*** Begin section ***

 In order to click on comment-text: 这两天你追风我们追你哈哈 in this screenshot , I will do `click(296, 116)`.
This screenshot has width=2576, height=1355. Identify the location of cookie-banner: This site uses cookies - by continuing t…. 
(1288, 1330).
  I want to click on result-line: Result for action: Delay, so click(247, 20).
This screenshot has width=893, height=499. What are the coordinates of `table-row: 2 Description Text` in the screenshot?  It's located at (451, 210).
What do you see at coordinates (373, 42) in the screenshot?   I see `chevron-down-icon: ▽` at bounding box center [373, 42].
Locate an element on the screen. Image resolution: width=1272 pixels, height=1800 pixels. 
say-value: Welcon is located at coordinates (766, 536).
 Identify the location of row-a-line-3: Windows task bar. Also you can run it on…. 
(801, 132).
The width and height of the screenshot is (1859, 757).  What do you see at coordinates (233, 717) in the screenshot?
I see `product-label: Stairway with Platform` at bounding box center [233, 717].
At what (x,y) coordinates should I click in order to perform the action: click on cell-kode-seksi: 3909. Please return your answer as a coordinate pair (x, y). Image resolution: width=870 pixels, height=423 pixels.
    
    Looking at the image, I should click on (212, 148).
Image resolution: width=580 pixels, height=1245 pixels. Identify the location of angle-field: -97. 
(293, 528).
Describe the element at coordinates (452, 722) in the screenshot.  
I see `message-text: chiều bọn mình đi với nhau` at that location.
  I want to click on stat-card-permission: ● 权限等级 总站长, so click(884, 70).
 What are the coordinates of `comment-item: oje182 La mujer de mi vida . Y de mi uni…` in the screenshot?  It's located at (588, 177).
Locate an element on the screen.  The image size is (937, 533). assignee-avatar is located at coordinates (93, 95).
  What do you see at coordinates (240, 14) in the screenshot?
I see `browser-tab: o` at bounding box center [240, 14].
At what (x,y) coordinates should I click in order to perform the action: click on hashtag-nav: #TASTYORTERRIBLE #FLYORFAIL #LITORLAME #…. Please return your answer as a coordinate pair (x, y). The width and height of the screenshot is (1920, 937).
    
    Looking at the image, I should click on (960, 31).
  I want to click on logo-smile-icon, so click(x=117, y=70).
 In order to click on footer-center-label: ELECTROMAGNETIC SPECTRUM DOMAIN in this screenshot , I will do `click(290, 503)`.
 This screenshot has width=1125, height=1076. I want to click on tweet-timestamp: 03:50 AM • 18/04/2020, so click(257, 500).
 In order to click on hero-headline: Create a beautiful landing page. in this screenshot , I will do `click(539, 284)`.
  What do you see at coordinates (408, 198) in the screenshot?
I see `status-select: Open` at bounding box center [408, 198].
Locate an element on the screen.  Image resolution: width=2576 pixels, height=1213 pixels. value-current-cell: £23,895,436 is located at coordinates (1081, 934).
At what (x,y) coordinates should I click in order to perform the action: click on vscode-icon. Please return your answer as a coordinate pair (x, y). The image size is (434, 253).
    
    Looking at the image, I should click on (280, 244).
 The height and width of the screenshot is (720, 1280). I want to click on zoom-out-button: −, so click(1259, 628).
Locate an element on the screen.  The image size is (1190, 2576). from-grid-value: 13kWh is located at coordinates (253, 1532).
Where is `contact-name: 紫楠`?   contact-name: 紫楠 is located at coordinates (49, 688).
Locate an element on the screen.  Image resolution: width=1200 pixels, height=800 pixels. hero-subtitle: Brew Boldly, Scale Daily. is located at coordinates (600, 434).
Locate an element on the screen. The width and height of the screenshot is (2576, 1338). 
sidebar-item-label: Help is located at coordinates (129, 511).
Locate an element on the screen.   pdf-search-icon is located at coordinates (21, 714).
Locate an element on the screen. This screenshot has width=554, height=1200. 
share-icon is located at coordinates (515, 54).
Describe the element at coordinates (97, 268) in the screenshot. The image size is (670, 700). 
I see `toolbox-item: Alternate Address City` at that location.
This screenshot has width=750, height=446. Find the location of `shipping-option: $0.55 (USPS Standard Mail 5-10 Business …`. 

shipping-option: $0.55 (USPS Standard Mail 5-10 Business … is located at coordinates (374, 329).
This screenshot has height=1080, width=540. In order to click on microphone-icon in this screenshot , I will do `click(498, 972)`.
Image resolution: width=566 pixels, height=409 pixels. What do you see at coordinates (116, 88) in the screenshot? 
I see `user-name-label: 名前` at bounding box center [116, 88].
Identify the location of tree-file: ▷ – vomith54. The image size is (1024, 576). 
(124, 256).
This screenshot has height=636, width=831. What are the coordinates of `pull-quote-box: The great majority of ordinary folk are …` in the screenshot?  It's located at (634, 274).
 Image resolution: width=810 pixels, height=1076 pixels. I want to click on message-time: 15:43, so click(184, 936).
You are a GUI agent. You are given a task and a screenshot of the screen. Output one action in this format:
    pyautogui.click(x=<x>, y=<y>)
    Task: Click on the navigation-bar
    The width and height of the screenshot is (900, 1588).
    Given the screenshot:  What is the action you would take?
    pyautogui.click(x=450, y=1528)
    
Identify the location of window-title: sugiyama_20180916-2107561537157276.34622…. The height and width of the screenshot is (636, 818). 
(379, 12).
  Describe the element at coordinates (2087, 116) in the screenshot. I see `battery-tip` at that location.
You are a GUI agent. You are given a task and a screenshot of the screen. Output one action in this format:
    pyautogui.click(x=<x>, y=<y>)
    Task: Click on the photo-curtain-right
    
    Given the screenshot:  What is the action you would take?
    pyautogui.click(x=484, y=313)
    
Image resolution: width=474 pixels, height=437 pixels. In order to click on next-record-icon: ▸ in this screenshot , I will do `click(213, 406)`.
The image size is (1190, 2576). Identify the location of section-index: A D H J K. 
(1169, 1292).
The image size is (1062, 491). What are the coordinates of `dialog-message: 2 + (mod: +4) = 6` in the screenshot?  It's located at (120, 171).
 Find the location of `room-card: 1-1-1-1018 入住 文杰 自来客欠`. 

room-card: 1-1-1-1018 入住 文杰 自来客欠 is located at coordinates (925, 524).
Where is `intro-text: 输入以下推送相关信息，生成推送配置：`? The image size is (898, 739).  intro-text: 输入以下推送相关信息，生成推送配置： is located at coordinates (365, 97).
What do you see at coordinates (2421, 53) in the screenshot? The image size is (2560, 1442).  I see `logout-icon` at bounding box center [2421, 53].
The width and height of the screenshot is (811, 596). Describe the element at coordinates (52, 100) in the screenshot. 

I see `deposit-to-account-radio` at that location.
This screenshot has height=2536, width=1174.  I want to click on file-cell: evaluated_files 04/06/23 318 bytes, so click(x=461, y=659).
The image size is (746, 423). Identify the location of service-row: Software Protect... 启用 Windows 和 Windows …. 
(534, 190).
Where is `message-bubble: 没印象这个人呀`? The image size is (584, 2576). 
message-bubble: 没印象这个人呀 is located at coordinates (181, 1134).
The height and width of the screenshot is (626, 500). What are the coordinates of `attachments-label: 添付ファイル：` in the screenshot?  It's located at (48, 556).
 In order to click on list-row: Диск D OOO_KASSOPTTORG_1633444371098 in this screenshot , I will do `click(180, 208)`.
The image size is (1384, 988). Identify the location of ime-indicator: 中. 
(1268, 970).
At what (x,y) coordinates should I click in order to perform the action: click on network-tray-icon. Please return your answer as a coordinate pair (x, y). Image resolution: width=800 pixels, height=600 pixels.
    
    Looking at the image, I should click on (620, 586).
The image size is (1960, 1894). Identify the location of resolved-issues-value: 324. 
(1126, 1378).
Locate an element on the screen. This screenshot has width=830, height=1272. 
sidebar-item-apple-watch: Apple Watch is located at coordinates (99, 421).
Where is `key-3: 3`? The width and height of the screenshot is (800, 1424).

*** End section ***

Instructions for the task:
Copy out all of the material above again, line for line, without changing anything.

Exercise output:
 In order to click on comment-text: 这两天你追风我们追你哈哈 in this screenshot , I will do `click(296, 116)`.
This screenshot has width=2576, height=1355. Identify the location of cookie-banner: This site uses cookies - by continuing t…. 
(1288, 1330).
  I want to click on result-line: Result for action: Delay, so click(247, 20).
This screenshot has width=893, height=499. What are the coordinates of `table-row: 2 Description Text` in the screenshot?  It's located at (451, 210).
What do you see at coordinates (373, 42) in the screenshot?   I see `chevron-down-icon: ▽` at bounding box center [373, 42].
Locate an element on the screen. Image resolution: width=1272 pixels, height=1800 pixels. 
say-value: Welcon is located at coordinates (766, 536).
 Identify the location of row-a-line-3: Windows task bar. Also you can run it on…. 
(801, 132).
The width and height of the screenshot is (1859, 757).  What do you see at coordinates (233, 717) in the screenshot?
I see `product-label: Stairway with Platform` at bounding box center [233, 717].
At what (x,y) coordinates should I click in order to perform the action: click on cell-kode-seksi: 3909. Please return your answer as a coordinate pair (x, y). Image resolution: width=870 pixels, height=423 pixels.
    
    Looking at the image, I should click on (212, 148).
Image resolution: width=580 pixels, height=1245 pixels. Identify the location of angle-field: -97. 
(293, 528).
Describe the element at coordinates (452, 722) in the screenshot.  
I see `message-text: chiều bọn mình đi với nhau` at that location.
  I want to click on stat-card-permission: ● 权限等级 总站长, so click(884, 70).
 What are the coordinates of `comment-item: oje182 La mujer de mi vida . Y de mi uni…` in the screenshot?  It's located at (588, 177).
Locate an element on the screen.  The image size is (937, 533). assignee-avatar is located at coordinates (93, 95).
  What do you see at coordinates (240, 14) in the screenshot?
I see `browser-tab: o` at bounding box center [240, 14].
At what (x,y) coordinates should I click in order to perform the action: click on hashtag-nav: #TASTYORTERRIBLE #FLYORFAIL #LITORLAME #…. Please return your answer as a coordinate pair (x, y). The width and height of the screenshot is (1920, 937).
    
    Looking at the image, I should click on (960, 31).
  I want to click on logo-smile-icon, so click(x=117, y=70).
 In order to click on footer-center-label: ELECTROMAGNETIC SPECTRUM DOMAIN in this screenshot , I will do `click(290, 503)`.
 This screenshot has width=1125, height=1076. I want to click on tweet-timestamp: 03:50 AM • 18/04/2020, so click(257, 500).
 In order to click on hero-headline: Create a beautiful landing page. in this screenshot , I will do `click(539, 284)`.
  What do you see at coordinates (408, 198) in the screenshot?
I see `status-select: Open` at bounding box center [408, 198].
Locate an element on the screen.  Image resolution: width=2576 pixels, height=1213 pixels. value-current-cell: £23,895,436 is located at coordinates (1081, 934).
At what (x,y) coordinates should I click in order to perform the action: click on vscode-icon. Please return your answer as a coordinate pair (x, y). The image size is (434, 253).
    
    Looking at the image, I should click on (280, 244).
 The height and width of the screenshot is (720, 1280). I want to click on zoom-out-button: −, so click(1259, 628).
Locate an element on the screen.  The image size is (1190, 2576). from-grid-value: 13kWh is located at coordinates (253, 1532).
Where is `contact-name: 紫楠`?   contact-name: 紫楠 is located at coordinates (49, 688).
Locate an element on the screen.  Image resolution: width=1200 pixels, height=800 pixels. hero-subtitle: Brew Boldly, Scale Daily. is located at coordinates (600, 434).
Locate an element on the screen. The width and height of the screenshot is (2576, 1338). 
sidebar-item-label: Help is located at coordinates (129, 511).
Locate an element on the screen.   pdf-search-icon is located at coordinates (21, 714).
Locate an element on the screen. This screenshot has width=554, height=1200. 
share-icon is located at coordinates (515, 54).
Describe the element at coordinates (97, 268) in the screenshot. The image size is (670, 700). 
I see `toolbox-item: Alternate Address City` at that location.
This screenshot has width=750, height=446. Find the location of `shipping-option: $0.55 (USPS Standard Mail 5-10 Business …`. 

shipping-option: $0.55 (USPS Standard Mail 5-10 Business … is located at coordinates (374, 329).
This screenshot has height=1080, width=540. In order to click on microphone-icon in this screenshot , I will do `click(498, 972)`.
Image resolution: width=566 pixels, height=409 pixels. What do you see at coordinates (116, 88) in the screenshot? 
I see `user-name-label: 名前` at bounding box center [116, 88].
Identify the location of tree-file: ▷ – vomith54. The image size is (1024, 576). 
(124, 256).
This screenshot has height=636, width=831. What are the coordinates of `pull-quote-box: The great majority of ordinary folk are …` in the screenshot?  It's located at (634, 274).
 Image resolution: width=810 pixels, height=1076 pixels. I want to click on message-time: 15:43, so click(184, 936).
You are a GUI agent. You are given a task and a screenshot of the screen. Output one action in this format:
    pyautogui.click(x=<x>, y=<y>)
    Task: Click on the navigation-bar
    The width and height of the screenshot is (900, 1588).
    Given the screenshot:  What is the action you would take?
    pyautogui.click(x=450, y=1528)
    
Identify the location of window-title: sugiyama_20180916-2107561537157276.34622…. The height and width of the screenshot is (636, 818). 
(379, 12).
  Describe the element at coordinates (2087, 116) in the screenshot. I see `battery-tip` at that location.
You are a GUI agent. You are given a task and a screenshot of the screen. Output one action in this format:
    pyautogui.click(x=<x>, y=<y>)
    Task: Click on the photo-curtain-right
    
    Given the screenshot:  What is the action you would take?
    pyautogui.click(x=484, y=313)
    
Image resolution: width=474 pixels, height=437 pixels. In order to click on next-record-icon: ▸ in this screenshot , I will do `click(213, 406)`.
The image size is (1190, 2576). Identify the location of section-index: A D H J K. 
(1169, 1292).
The image size is (1062, 491). What are the coordinates of `dialog-message: 2 + (mod: +4) = 6` in the screenshot?  It's located at (120, 171).
 Find the location of `room-card: 1-1-1-1018 入住 文杰 自来客欠`. 

room-card: 1-1-1-1018 入住 文杰 自来客欠 is located at coordinates (925, 524).
Where is `intro-text: 输入以下推送相关信息，生成推送配置：`? The image size is (898, 739).  intro-text: 输入以下推送相关信息，生成推送配置： is located at coordinates (365, 97).
What do you see at coordinates (2421, 53) in the screenshot? The image size is (2560, 1442).  I see `logout-icon` at bounding box center [2421, 53].
The width and height of the screenshot is (811, 596). Describe the element at coordinates (52, 100) in the screenshot. 

I see `deposit-to-account-radio` at that location.
This screenshot has height=2536, width=1174.  I want to click on file-cell: evaluated_files 04/06/23 318 bytes, so click(x=461, y=659).
The image size is (746, 423). Identify the location of service-row: Software Protect... 启用 Windows 和 Windows …. 
(534, 190).
Where is `message-bubble: 没印象这个人呀`? The image size is (584, 2576). 
message-bubble: 没印象这个人呀 is located at coordinates (181, 1134).
The height and width of the screenshot is (626, 500). What are the coordinates of `attachments-label: 添付ファイル：` in the screenshot?  It's located at (48, 556).
 In order to click on list-row: Диск D OOO_KASSOPTTORG_1633444371098 in this screenshot , I will do `click(180, 208)`.
The image size is (1384, 988). Identify the location of ime-indicator: 中. 
(1268, 970).
At what (x,y) coordinates should I click in order to perform the action: click on network-tray-icon. Please return your answer as a coordinate pair (x, y). Image resolution: width=800 pixels, height=600 pixels.
    
    Looking at the image, I should click on (620, 586).
The image size is (1960, 1894). Identify the location of resolved-issues-value: 324. 
(1126, 1378).
Locate an element on the screen. This screenshot has width=830, height=1272. 
sidebar-item-apple-watch: Apple Watch is located at coordinates (99, 421).
Where is `key-3: 3`? The width and height of the screenshot is (800, 1424).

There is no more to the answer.